The Story
Why it exists.
The beginning
Jean Kerléo designed Booster in 1996. The name itself signals intent: not decoration, but activation. It captures the moment between serve and finish where everything either works or doesn't. The fragrance strips away excess, focusing on clarity and purpose, offering something direct rather than ornamental. It's built for function over flourish, reflecting a philosophy that values what performs over what merely pleases.
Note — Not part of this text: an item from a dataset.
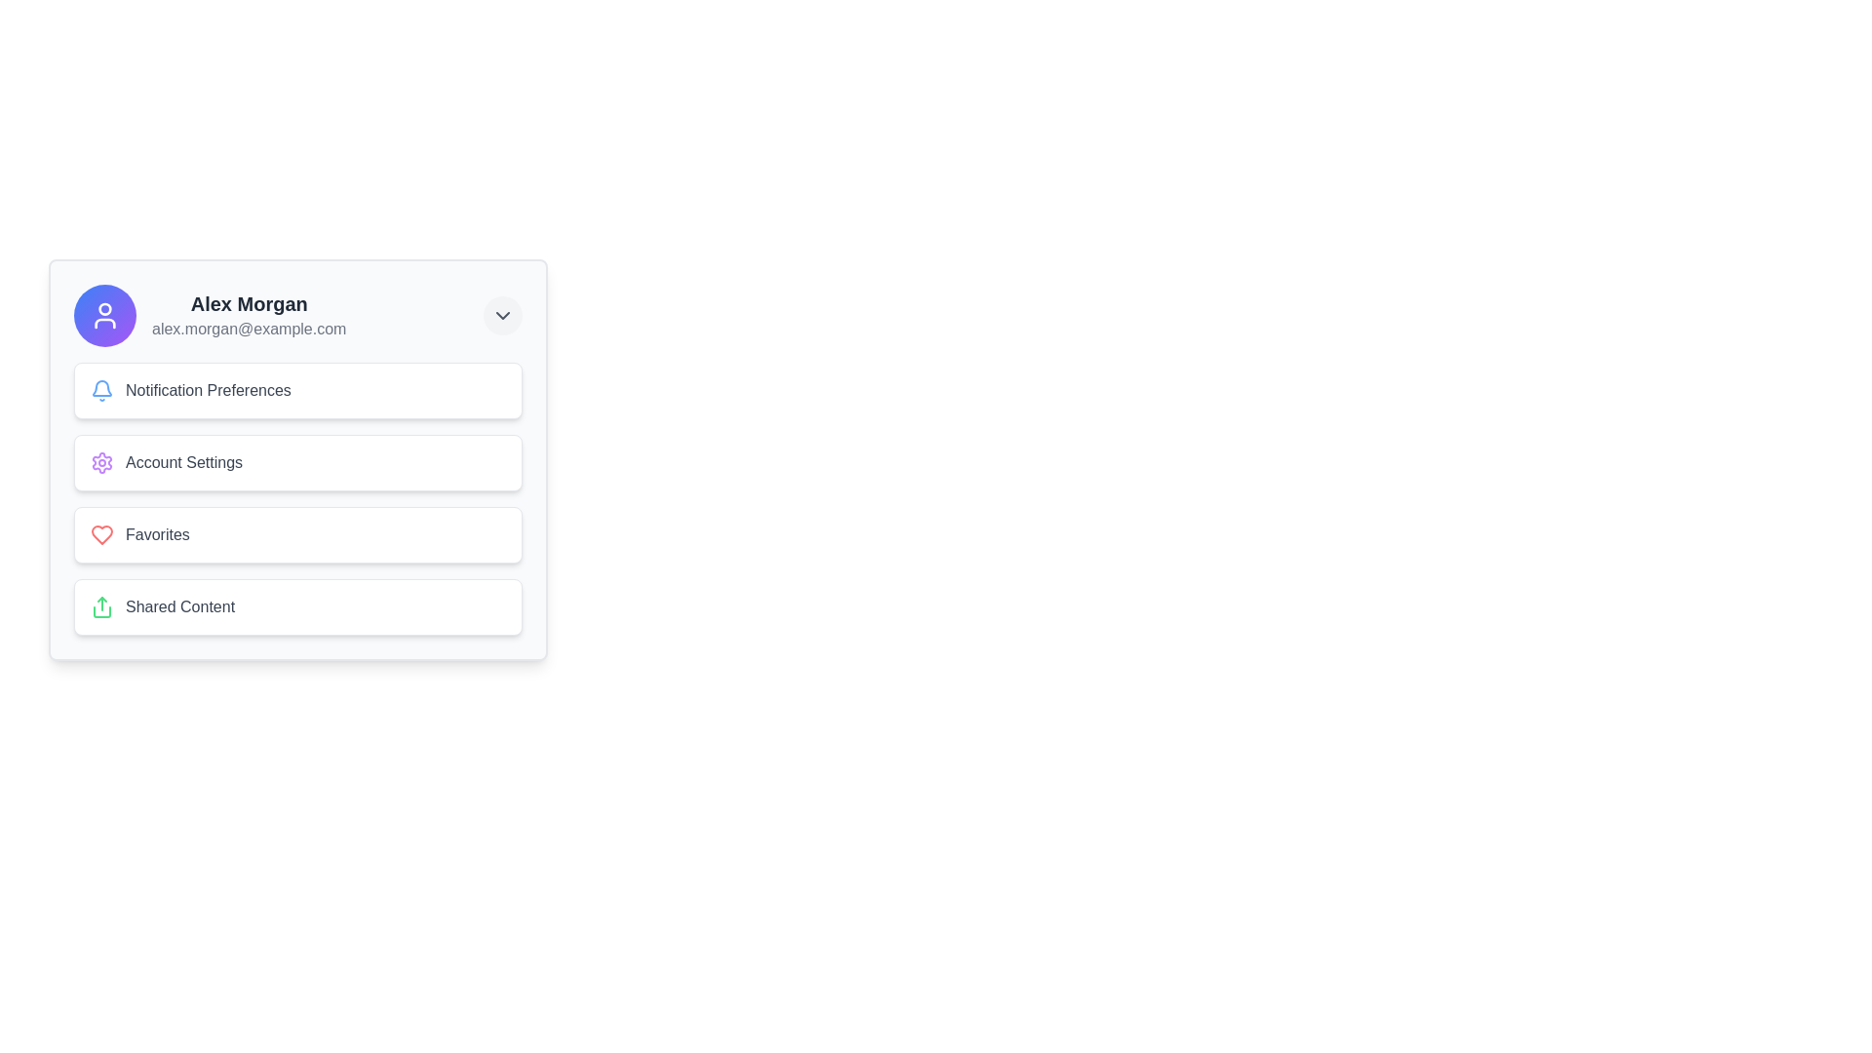 This screenshot has height=1053, width=1872. I want to click on the account settings button, which is the second item in a vertically stacked list of options, so click(297, 459).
The mentholated citrus structure reflects the era's fascination with cool, functional freshness. Peppermint, eucalyptus, grapefruit, and orange create an immediate sensory impact, while the basil-lavender-galbanum heart adds herbal complexity. The dry down of vetiver, sandalwood, and cedar grounds the composition with warmth and longevity, giving the sporty opening somewhere to settle as the day progresses.
The evolution
The opening arrives fast: peppermint and eucalyptus create that characteristic mentholated cool, almost medicinal, cutting through the citrus brightness in seconds. Grapefruit and orange fade quickly, they're here to introduce the fragrance, not to stay. By the 15-minute mark, the herbs take over. Basil and lavender arrive quietly, their aromatic freshness tempering the menthol's sharpness. Galbanum adds a green, slightly bitter note that keeps everything grounded. The heart maintains this cool-green arc, built for consistency rather than drama. Nutmeg and chili pepper whisper in the background, adding warmth without disrupting the overall trajectory. Then the drydown: vetiver, sandalwood, cedar. The menthol is gone. What's left is a clean, woody clarity, the kind that stays close to the skin but refuses to disappear.
Cultural impact
Booster appeals to men who want a reliable, no-nonsense fragrance for everyday wear. Its consistent performance and that distinctive mentholated green character made it a quiet workhorse. Wearers describe it as clean, soapy, and athletic. The scent has a mentholated green character that gives it personality beyond basic freshness, the kind of quality that invites discovery rather than demanding attention.